Please write out the listing word for word, from its first line through the line containing "click(x=287, y=135)", and leave the pictures out.

** start **

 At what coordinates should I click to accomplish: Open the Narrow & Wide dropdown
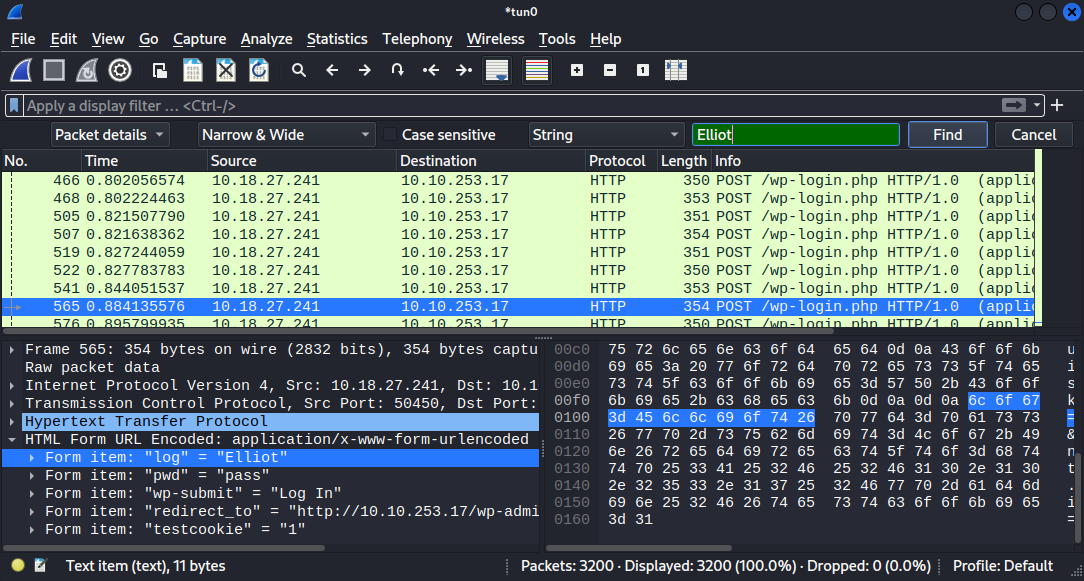click(x=287, y=135)
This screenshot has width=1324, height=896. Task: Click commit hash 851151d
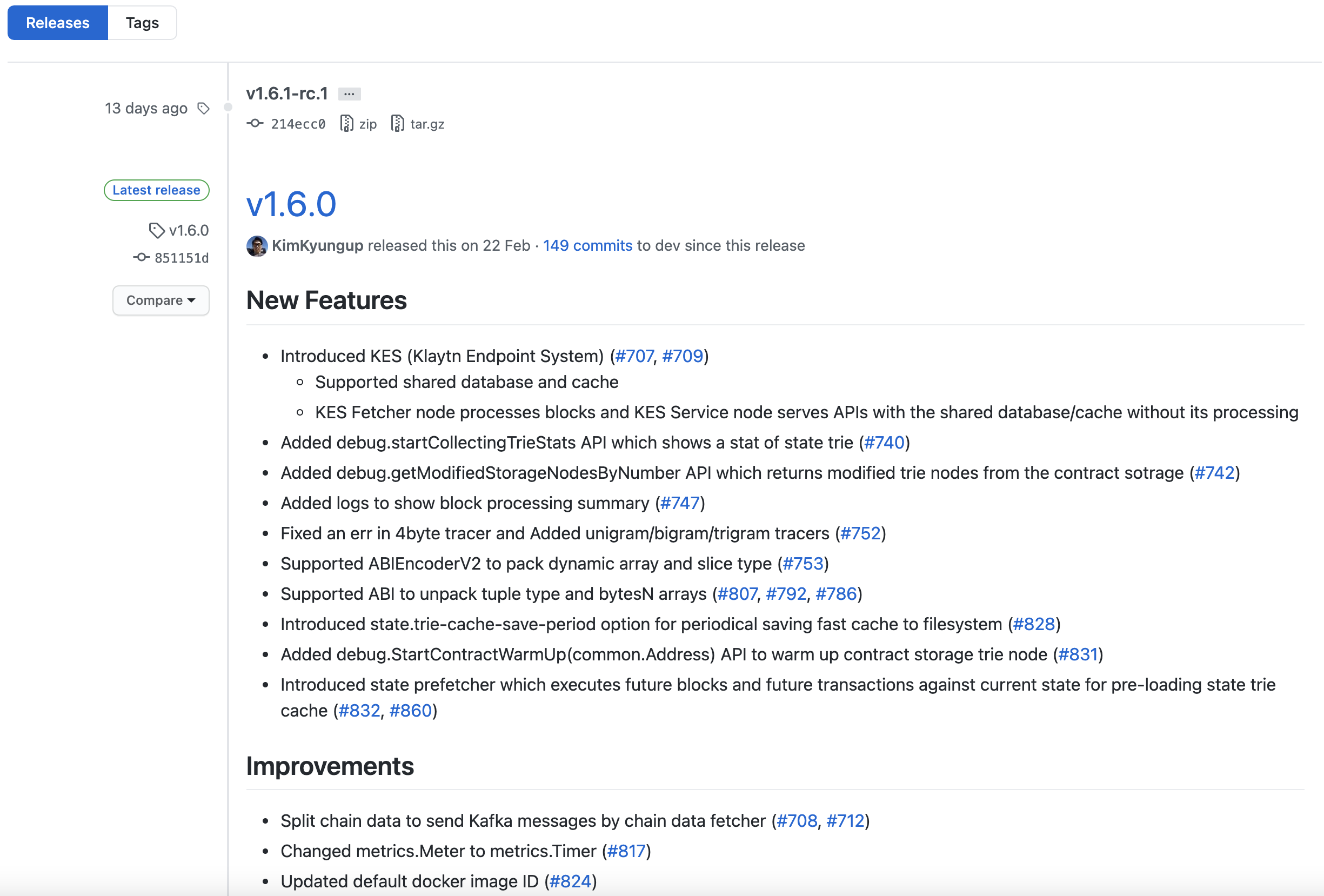[181, 258]
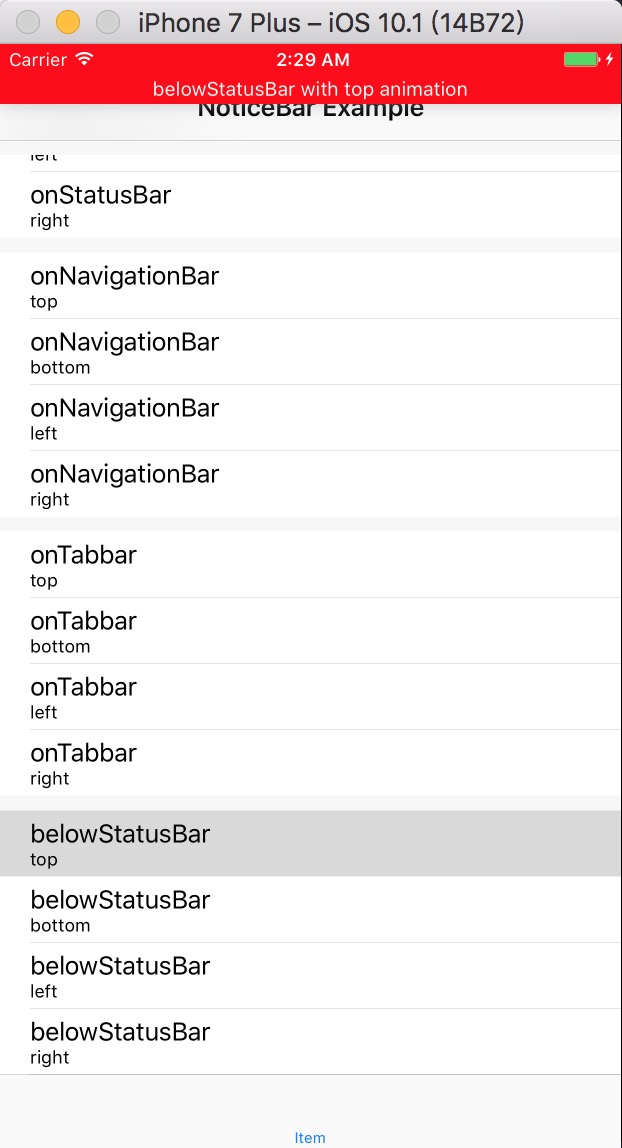Tap the highlighted belowStatusBar top row
This screenshot has height=1148, width=622.
(311, 844)
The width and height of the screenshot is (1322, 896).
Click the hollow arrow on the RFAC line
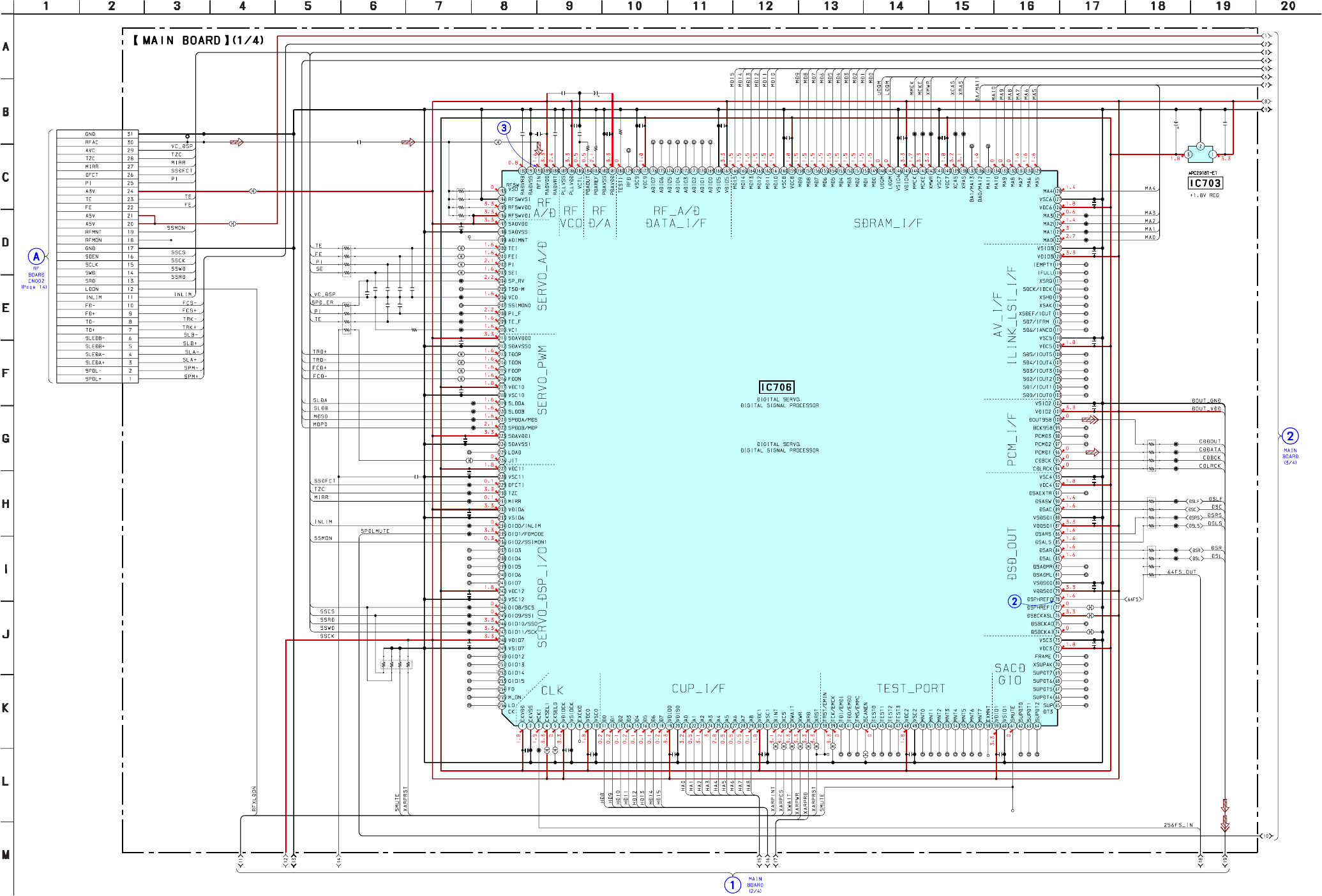[236, 142]
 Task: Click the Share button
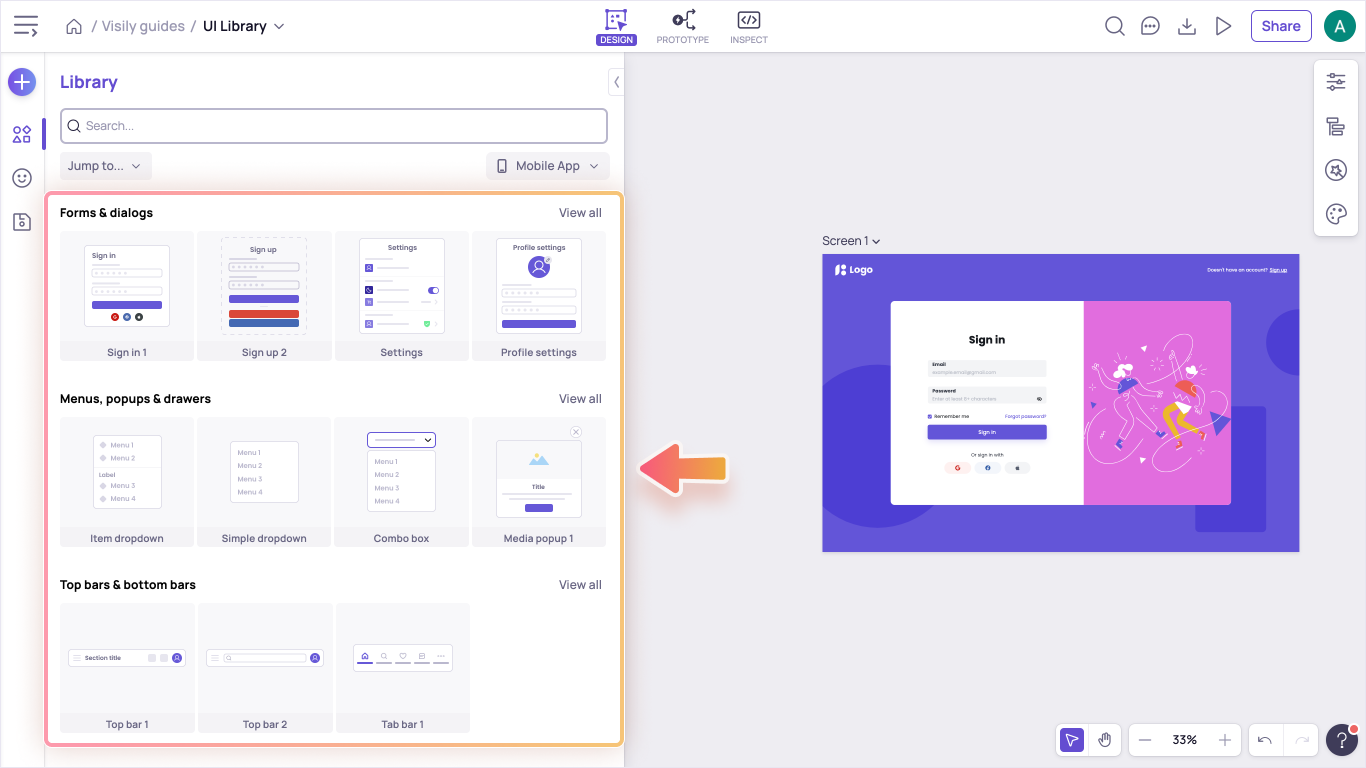(1281, 26)
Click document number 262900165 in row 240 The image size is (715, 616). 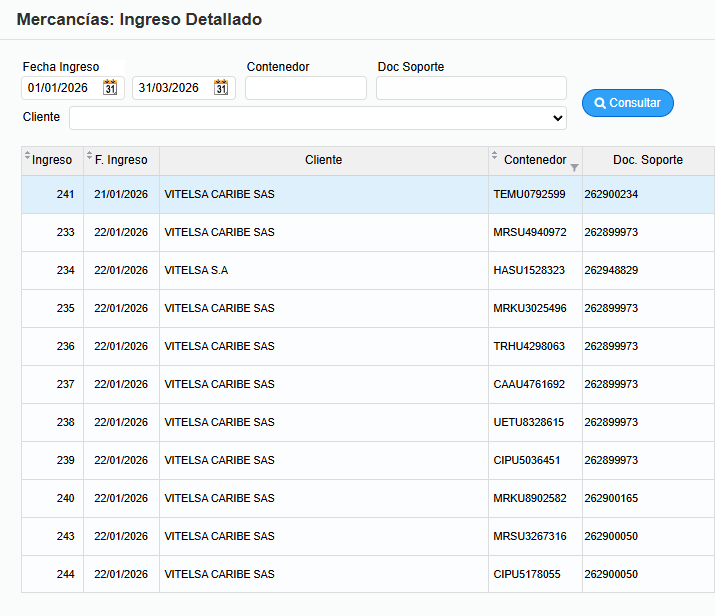(x=611, y=498)
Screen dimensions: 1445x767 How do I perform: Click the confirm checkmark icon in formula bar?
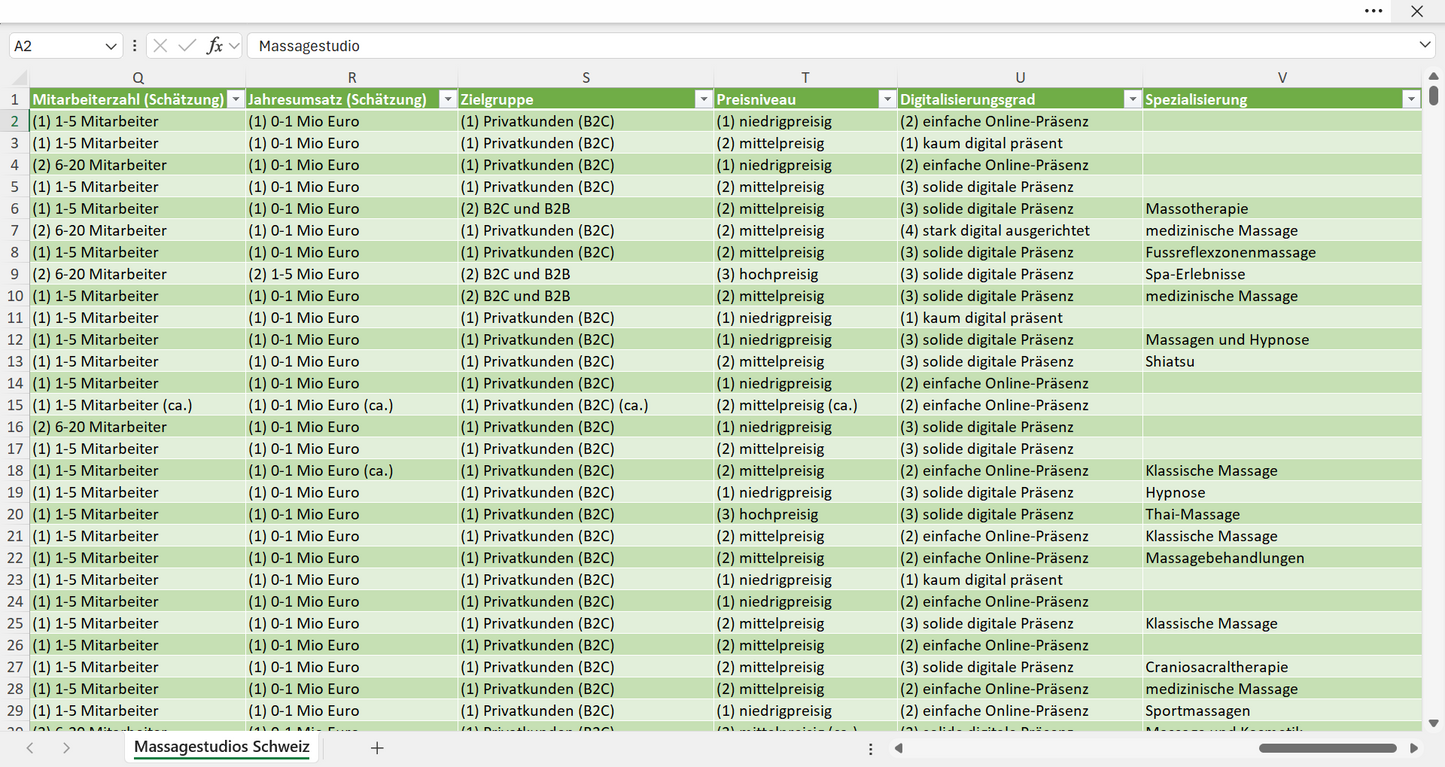(187, 46)
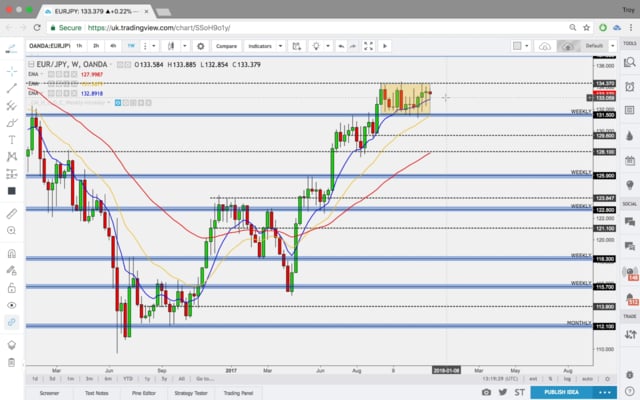The width and height of the screenshot is (640, 400).
Task: Select the trend line drawing tool
Action: point(11,89)
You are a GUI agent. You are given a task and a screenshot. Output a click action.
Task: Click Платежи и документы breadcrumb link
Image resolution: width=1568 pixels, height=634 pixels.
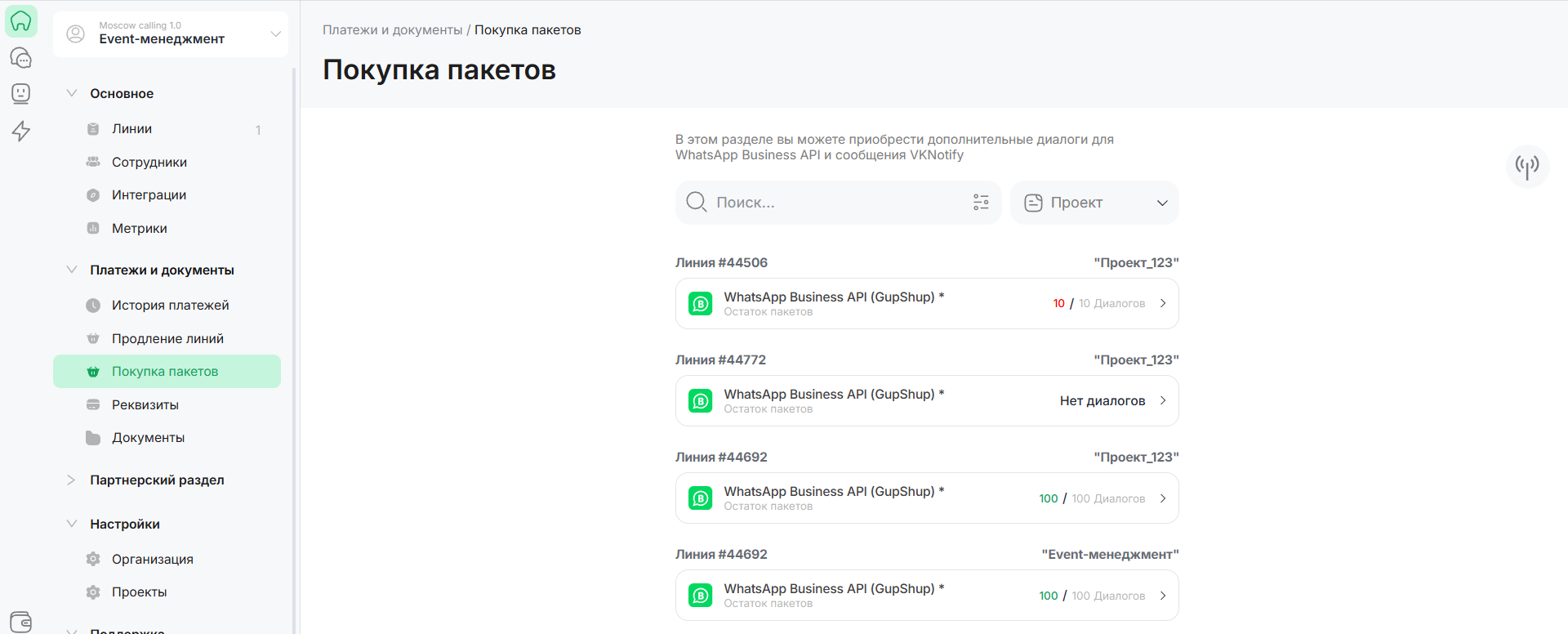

** end **

### Result for this task
 At what coordinates should I click to accomplish: Open the Narrow & Wide dropdown
click(x=287, y=135)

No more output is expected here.